» **DATA FOR REVIEW**:
────────

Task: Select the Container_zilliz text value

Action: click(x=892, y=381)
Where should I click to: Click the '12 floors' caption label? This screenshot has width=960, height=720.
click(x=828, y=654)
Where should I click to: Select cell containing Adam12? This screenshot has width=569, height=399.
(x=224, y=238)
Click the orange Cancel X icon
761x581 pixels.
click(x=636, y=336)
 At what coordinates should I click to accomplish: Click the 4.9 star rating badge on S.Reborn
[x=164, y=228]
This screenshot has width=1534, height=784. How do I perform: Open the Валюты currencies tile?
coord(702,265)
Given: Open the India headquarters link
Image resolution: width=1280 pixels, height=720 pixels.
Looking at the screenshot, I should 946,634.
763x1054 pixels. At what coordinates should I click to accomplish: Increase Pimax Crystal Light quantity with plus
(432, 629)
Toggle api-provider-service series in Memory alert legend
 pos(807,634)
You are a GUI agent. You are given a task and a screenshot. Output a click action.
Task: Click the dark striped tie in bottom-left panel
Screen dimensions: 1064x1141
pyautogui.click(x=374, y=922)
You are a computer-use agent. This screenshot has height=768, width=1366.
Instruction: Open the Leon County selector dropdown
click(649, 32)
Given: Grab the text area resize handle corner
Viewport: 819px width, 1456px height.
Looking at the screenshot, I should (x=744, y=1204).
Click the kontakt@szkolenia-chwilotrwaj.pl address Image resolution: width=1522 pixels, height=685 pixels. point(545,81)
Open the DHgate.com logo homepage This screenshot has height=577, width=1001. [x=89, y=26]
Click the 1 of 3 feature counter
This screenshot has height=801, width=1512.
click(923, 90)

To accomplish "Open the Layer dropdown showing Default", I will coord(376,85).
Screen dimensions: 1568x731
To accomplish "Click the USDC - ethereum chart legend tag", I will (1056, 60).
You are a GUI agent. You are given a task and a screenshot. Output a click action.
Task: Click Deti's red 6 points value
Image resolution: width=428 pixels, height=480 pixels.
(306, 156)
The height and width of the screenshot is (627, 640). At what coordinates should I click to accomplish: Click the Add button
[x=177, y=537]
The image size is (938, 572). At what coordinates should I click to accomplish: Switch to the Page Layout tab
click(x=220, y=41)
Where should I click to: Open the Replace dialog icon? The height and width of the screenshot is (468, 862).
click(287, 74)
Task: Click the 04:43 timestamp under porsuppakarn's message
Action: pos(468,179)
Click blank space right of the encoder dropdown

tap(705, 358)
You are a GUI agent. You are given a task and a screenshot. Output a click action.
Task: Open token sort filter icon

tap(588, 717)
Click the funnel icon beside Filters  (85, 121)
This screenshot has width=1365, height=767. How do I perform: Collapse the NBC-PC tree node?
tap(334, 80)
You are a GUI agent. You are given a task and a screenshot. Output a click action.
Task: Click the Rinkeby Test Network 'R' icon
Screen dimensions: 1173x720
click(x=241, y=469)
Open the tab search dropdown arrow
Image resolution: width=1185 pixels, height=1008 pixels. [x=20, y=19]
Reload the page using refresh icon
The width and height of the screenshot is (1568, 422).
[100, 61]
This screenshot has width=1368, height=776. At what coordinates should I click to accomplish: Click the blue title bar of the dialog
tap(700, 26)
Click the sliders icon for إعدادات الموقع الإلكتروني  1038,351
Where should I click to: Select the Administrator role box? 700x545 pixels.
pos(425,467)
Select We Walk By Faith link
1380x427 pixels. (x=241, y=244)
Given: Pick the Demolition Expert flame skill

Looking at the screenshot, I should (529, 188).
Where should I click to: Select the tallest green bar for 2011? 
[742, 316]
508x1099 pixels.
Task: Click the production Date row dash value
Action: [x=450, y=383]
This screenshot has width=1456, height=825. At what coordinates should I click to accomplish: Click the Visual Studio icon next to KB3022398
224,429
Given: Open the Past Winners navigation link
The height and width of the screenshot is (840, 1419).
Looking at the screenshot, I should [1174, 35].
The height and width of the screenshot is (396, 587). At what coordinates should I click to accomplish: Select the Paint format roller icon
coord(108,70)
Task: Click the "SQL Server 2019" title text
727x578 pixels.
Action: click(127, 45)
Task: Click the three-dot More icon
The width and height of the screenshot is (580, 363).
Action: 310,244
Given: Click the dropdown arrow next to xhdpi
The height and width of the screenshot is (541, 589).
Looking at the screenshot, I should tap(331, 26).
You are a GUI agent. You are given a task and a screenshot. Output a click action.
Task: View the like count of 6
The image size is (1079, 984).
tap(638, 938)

────────

» **WORK INSTRUCTIONS**:
From the opening line of the data above, please print each line as written up to and including the line that contains "Given: Open the India headquarters link", and nothing more.

» **ANSWER SECTION**:
Task: Select the Container_zilliz text value

Action: click(x=892, y=381)
Where should I click to: Click the '12 floors' caption label? This screenshot has width=960, height=720.
click(x=828, y=654)
Where should I click to: Select cell containing Adam12? This screenshot has width=569, height=399.
(x=224, y=238)
Click the orange Cancel X icon
761x581 pixels.
click(x=636, y=336)
 At what coordinates should I click to accomplish: Click the 4.9 star rating badge on S.Reborn
[x=164, y=228]
This screenshot has width=1534, height=784. How do I perform: Open the Валюты currencies tile?
coord(702,265)
Given: Open the India headquarters link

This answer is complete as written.